Problem statement –
Convert everything from the row containing "The width and" down to the row containing "(1096, 77).", both included, into a Markdown table with the columns Index and Entry, numbering each row and omitting blank lines. Leave the pictures out of the table.

Records –
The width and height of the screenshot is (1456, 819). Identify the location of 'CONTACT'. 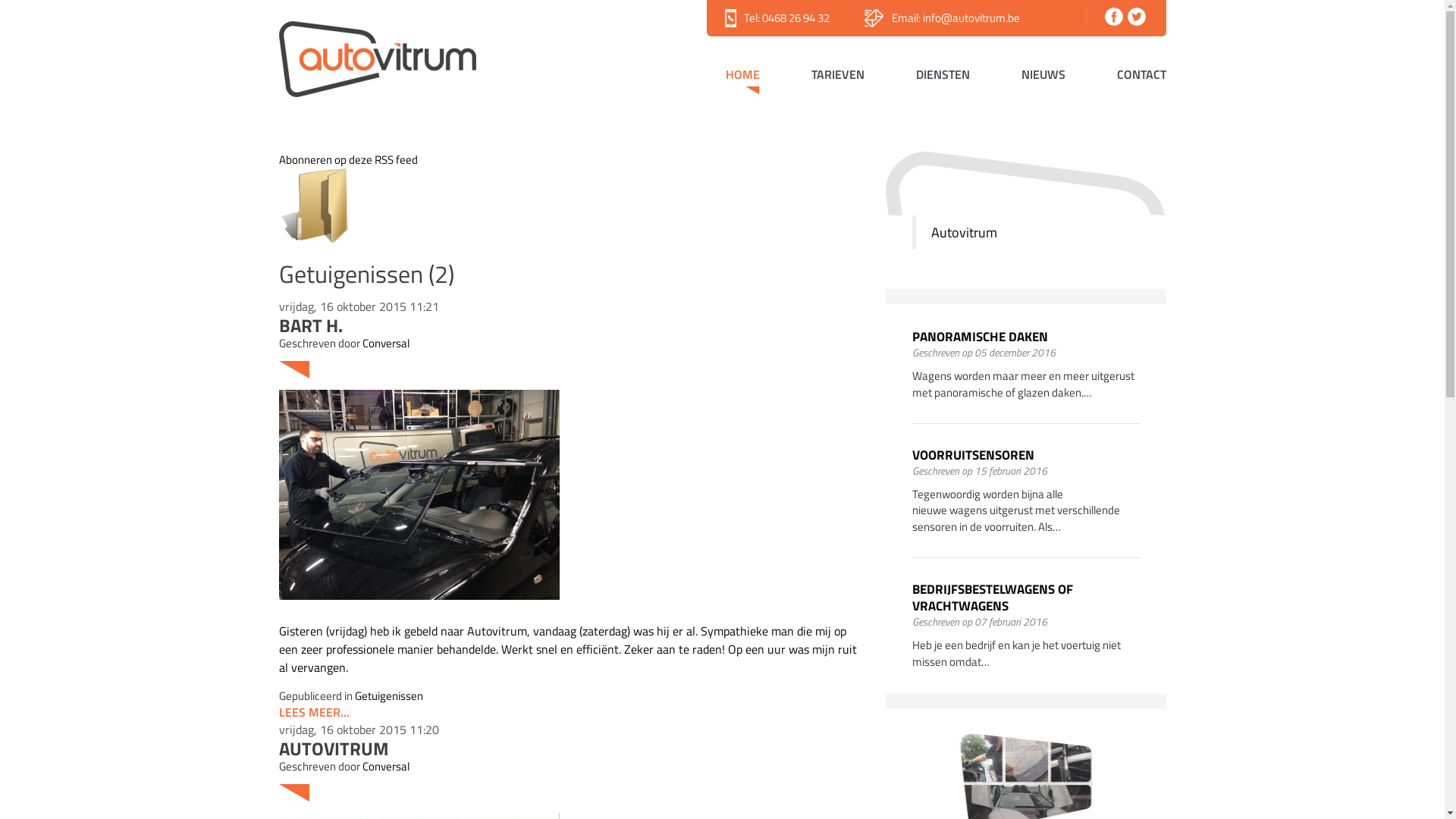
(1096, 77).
* * *
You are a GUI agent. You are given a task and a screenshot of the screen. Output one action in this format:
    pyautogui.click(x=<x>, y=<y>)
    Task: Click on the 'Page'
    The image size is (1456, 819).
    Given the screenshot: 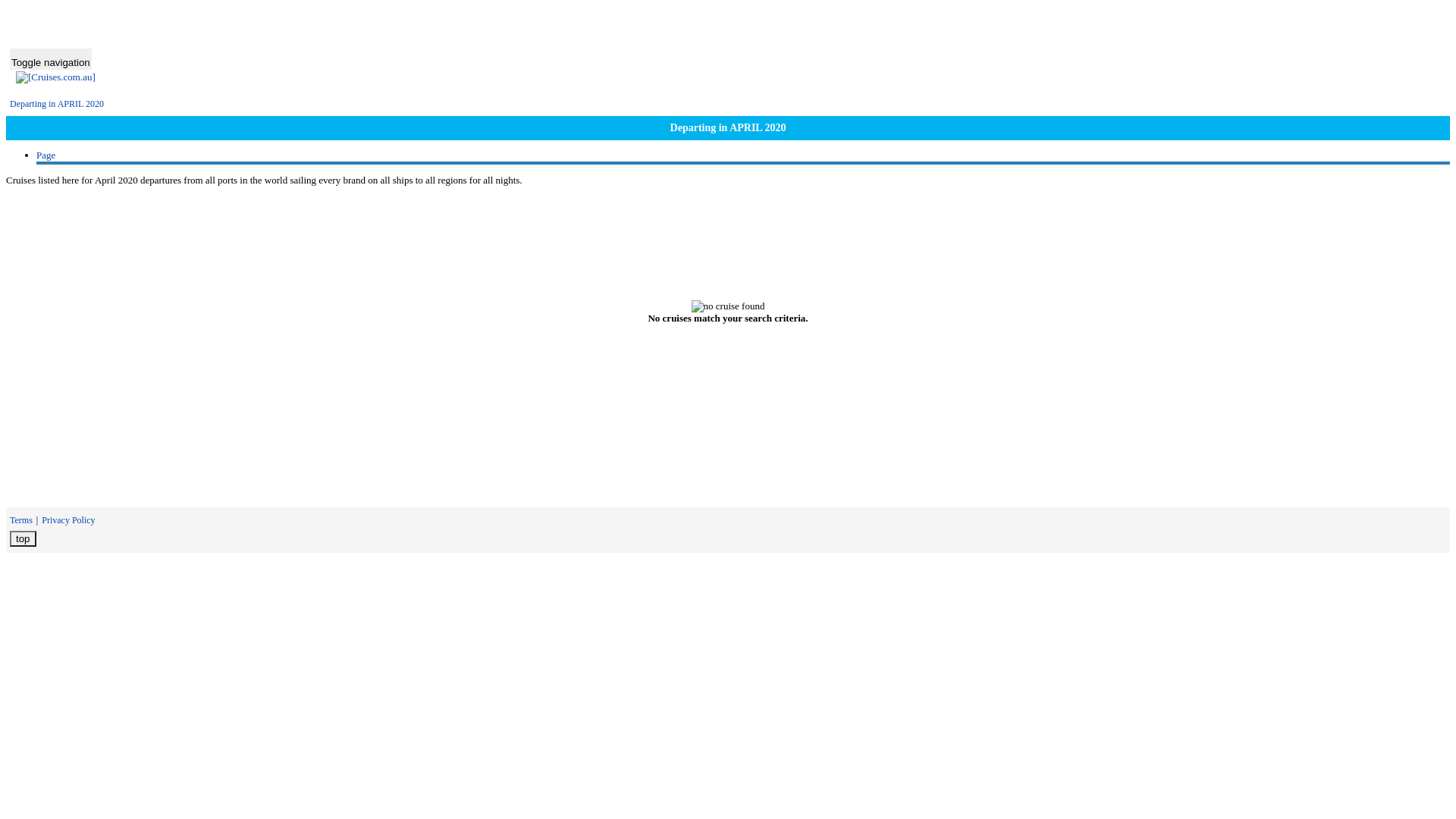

Expected output –
| Index | Entry |
|---|---|
| 1 | The width and height of the screenshot is (1456, 819). Identify the location of 'CONTACT'.  |
| 2 | (1096, 77). |